>>>

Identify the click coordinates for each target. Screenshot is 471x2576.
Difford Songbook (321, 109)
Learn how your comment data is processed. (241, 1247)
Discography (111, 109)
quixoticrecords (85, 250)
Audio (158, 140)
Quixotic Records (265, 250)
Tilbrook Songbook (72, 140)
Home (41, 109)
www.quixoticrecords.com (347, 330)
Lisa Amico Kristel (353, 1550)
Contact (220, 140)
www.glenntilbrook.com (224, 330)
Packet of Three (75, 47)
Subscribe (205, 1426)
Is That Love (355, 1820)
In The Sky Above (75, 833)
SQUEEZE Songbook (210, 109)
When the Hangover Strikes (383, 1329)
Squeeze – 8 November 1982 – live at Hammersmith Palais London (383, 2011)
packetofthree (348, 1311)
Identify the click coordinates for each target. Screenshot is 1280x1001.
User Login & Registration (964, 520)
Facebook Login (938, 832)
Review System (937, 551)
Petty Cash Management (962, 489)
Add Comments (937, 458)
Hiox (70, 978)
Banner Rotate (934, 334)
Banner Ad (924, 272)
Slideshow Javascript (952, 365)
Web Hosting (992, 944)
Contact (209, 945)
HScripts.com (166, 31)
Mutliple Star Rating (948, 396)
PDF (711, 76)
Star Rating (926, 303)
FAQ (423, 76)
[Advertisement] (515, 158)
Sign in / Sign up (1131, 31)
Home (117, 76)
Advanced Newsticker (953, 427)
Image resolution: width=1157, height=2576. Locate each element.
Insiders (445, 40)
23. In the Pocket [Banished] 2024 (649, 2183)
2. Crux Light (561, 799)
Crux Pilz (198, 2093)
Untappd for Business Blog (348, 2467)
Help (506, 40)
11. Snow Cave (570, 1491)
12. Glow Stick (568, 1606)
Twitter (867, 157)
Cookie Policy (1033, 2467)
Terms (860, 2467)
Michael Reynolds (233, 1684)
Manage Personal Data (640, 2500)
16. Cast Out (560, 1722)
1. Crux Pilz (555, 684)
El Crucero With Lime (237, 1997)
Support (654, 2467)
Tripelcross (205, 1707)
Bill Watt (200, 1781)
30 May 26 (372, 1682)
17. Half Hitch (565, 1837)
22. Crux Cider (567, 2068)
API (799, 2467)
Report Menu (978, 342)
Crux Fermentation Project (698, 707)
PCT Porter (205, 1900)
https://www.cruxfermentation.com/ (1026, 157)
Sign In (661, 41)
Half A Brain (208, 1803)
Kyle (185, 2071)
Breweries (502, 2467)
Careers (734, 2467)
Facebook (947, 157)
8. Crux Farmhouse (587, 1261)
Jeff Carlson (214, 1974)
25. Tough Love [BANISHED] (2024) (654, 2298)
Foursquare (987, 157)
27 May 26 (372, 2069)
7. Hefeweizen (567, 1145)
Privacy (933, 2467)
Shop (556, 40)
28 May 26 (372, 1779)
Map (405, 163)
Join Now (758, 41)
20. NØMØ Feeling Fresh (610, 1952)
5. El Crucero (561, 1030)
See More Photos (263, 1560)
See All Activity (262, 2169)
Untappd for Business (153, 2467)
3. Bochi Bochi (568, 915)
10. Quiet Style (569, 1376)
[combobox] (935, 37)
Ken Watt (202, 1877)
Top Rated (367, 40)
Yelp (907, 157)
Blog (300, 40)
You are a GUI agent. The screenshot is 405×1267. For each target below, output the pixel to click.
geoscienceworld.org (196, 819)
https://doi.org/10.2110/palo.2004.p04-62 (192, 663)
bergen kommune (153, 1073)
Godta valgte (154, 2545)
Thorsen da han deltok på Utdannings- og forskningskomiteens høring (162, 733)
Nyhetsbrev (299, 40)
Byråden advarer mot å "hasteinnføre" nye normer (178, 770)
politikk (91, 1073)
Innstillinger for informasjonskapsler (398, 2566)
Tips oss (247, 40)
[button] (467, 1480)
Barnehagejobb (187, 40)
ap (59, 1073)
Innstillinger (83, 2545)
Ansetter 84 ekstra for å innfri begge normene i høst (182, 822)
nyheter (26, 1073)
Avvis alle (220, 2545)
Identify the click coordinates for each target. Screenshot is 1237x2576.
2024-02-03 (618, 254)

<<<

● **What to do**:
Copy all the rows again, changing each "Songbook" to "Lyrics" and leaving everything else the same.

● **Solution**:
Identify the click coordinates for each target. Screenshot is 471x2576.
Difford Lyrics (321, 109)
Learn how your comment data is processed. (241, 1247)
Discography (111, 109)
quixoticrecords (85, 250)
Audio (158, 140)
Quixotic Records (265, 250)
Tilbrook Lyrics (72, 140)
Home (41, 109)
www.quixoticrecords.com (347, 330)
Lisa Amico Kristel (353, 1550)
Contact (220, 140)
www.glenntilbrook.com (224, 330)
Packet of Three (75, 47)
Subscribe (205, 1426)
Is That Love (355, 1820)
In The Sky Above (75, 833)
SQUEEZE Lyrics (210, 109)
When the Hangover Strikes (383, 1329)
Squeeze – 8 November 1982 – live at Hammersmith Palais London (383, 2011)
packetofthree (348, 1311)
Identify the click coordinates for each target. Screenshot is 1280x1001.
User Login & Registration (964, 520)
Facebook Login (938, 832)
Review System (937, 551)
Petty Cash Management (962, 489)
Add Comments (937, 458)
Hiox (70, 978)
Banner Rotate (934, 334)
Banner Ad (924, 272)
Slideshow Javascript (952, 365)
Web Hosting (992, 944)
Contact (209, 945)
HScripts.com (166, 31)
Mutliple Star Rating (948, 396)
PDF (711, 76)
Star Rating (926, 303)
FAQ (423, 76)
[Advertisement] (515, 158)
Sign in / Sign up (1131, 31)
Home (117, 76)
Advanced Newsticker (953, 427)
Image resolution: width=1157, height=2576. Locate each element.
Insiders (445, 40)
23. In the Pocket [Banished] 2024 (649, 2183)
2. Crux Light (561, 799)
Crux Pilz (198, 2093)
Untappd for Business Blog (348, 2467)
Help (506, 40)
11. Snow Cave (570, 1491)
12. Glow Stick (568, 1606)
Twitter (867, 157)
Cookie Policy (1033, 2467)
Terms (860, 2467)
Michael Reynolds (233, 1684)
Manage Personal Data (640, 2500)
16. Cast Out (560, 1722)
1. Crux Pilz (555, 684)
El Crucero With Lime (237, 1997)
Support (654, 2467)
Tripelcross (205, 1707)
Bill Watt (200, 1781)
30 May 26 (372, 1682)
17. Half Hitch (565, 1837)
22. Crux Cider (567, 2068)
API (799, 2467)
Report Menu (978, 342)
Crux Fermentation Project (698, 707)
PCT Porter (205, 1900)
https://www.cruxfermentation.com/ (1026, 157)
Sign In (661, 41)
Half A Brain (208, 1803)
Kyle (185, 2071)
Breweries (502, 2467)
Careers (734, 2467)
Facebook (947, 157)
8. Crux Farmhouse (587, 1261)
Jeff Carlson (214, 1974)
25. Tough Love [BANISHED] (2024) (654, 2298)
Foursquare (987, 157)
27 May 26 (372, 2069)
7. Hefeweizen (567, 1145)
Privacy (933, 2467)
Shop (556, 40)
28 May 26 (372, 1779)
Map (405, 163)
Join Now (758, 41)
20. NØMØ Feeling Fresh (610, 1952)
5. El Crucero (561, 1030)
See More Photos (263, 1560)
See All Activity (262, 2169)
Untappd for Business (153, 2467)
3. Bochi Bochi (568, 915)
10. Quiet Style (569, 1376)
[combobox] (935, 37)
Ken Watt (202, 1877)
Top Rated (367, 40)
Yelp (907, 157)
Blog (300, 40)
You are a GUI agent. The screenshot is 405×1267. For each target below, output the pixel to click.
geoscienceworld.org (196, 819)
https://doi.org/10.2110/palo.2004.p04-62 (192, 663)
bergen kommune (153, 1073)
Godta valgte (154, 2545)
Thorsen da han deltok på Utdannings- og forskningskomiteens høring (162, 733)
Nyhetsbrev (299, 40)
Byråden advarer mot å "hasteinnføre" nye normer (178, 770)
politikk (91, 1073)
Innstillinger for informasjonskapsler (398, 2566)
Tips oss (247, 40)
[button] (467, 1480)
Barnehagejobb (187, 40)
ap (59, 1073)
Innstillinger (83, 2545)
Ansetter 84 ekstra for å innfri begge normene i høst (182, 822)
nyheter (26, 1073)
Avvis alle (220, 2545)
Identify the click coordinates for each target. Screenshot is 1237x2576.
2024-02-03 (618, 254)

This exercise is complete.